Deh’s Failure to Seek Protection Abroad
Interestingly, in addition to the numerous discrepancies among Deh’s various statements that the immigration judge and the BIA identified, the Sixth Circuit identified another reason why his claim was not credible: He failed to seek protection during his journey to California:
Deh claims that he fled from Mauritania to escape persecution. But he traveled through several other countries without seeking asylum before reaching the United States. Deh’s failure to seek asylum from any country that he passed through on his way to the United States significantly undermines his claims for asylum, CAT protection, and withholding of removal. That’s because individuals with a genuine fear of persecution would likely seek protection in the first safe country in which they arrive. [Citations omitted.]
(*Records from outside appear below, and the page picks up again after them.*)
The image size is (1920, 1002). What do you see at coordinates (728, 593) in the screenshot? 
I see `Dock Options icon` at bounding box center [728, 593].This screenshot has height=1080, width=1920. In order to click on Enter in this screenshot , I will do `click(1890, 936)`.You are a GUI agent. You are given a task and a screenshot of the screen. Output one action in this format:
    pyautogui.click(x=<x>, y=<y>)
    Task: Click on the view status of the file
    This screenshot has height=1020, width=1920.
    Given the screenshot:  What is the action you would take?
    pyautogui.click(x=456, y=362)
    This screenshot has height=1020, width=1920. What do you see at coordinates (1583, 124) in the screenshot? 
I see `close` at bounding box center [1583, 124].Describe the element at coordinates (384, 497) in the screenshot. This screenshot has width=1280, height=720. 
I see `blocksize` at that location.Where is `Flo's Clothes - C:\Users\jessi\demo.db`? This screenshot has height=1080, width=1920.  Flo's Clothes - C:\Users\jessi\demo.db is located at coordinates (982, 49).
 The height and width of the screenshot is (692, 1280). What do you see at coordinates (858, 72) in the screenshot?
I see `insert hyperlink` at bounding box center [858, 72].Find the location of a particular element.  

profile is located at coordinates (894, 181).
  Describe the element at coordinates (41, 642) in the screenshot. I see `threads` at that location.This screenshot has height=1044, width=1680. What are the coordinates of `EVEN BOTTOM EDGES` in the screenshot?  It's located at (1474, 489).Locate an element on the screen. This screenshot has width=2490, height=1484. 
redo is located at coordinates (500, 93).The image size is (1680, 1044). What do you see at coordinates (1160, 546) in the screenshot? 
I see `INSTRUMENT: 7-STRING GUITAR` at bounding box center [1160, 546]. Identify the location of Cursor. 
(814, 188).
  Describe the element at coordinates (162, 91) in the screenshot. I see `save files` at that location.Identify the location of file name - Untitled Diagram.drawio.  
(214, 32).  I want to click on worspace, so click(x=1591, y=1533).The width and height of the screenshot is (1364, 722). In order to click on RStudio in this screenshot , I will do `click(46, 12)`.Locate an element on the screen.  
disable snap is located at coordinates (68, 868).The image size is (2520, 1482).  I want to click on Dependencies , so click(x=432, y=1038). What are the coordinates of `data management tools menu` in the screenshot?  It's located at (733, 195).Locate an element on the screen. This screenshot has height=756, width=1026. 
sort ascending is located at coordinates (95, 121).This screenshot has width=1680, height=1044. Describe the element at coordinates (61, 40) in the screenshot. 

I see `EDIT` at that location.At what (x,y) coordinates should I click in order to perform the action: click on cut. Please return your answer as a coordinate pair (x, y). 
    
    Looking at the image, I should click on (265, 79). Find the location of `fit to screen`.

DOJ, including the BIA and immigration judges, in the Sixth Circuit and elsewhere, should take note of that finding, given that nearly all aliens who seek asylum, statutory withholding, and CAT here have “traveled through several other countries without seeking asylum before reaching the United States”.
Asylum is a discretionary protection, and while the BIA in its 1987 landmark opinion in Matter of Pula held that “whether the alien passed through any other countries or arrived in the United States directly from his country” is a factor that may be considered in determining whether to grant asylum in the exercise of discretion, the Board has never held it goes to credibility as well.
Failing to seek protection in the first safe country an alien comes to, however, clearly undermines the applicant’s claims of either persecution or torture, if for no other reason than it suggests the alien is actually an economic migrant who is merely seeking to resettle in a country with the highest standard of living.
Analysis and Publication
Two aspects of the Sixth Circuit’s opinion in Deh suggest the court meant to send a signal to other petitioners who seek Article III review after failing to make credible asylum claims — as well as to other courts.
First, the petitioner’s claim plainly and objectively borders on the frivolous, and the circuit panel could have dispensed with his petition in a much shorter and less in-depth order than it did.
Second, the circuit designated this order for publication, meaning it’s binding throughout the Sixth Circuit and persuasive precedent elsewhere.
Don’t be surprised to see opinions out of the Fifth and 11th Circuits (in particular) referencing the Sixth Circuit’s finding that an alien’s travel through multiple countries before seeking protection in the United States undermines the credibility of that alien’s asylum claim.
Illegal aliens are entitled “to a full and fair hearing” on their claims, but not much else. And the ones who fail to keep their stories straight are likely just spinning their wheels — especially when they claim to be seeking protection from persecution and torture, but cherry-pick the country where they want to receive it.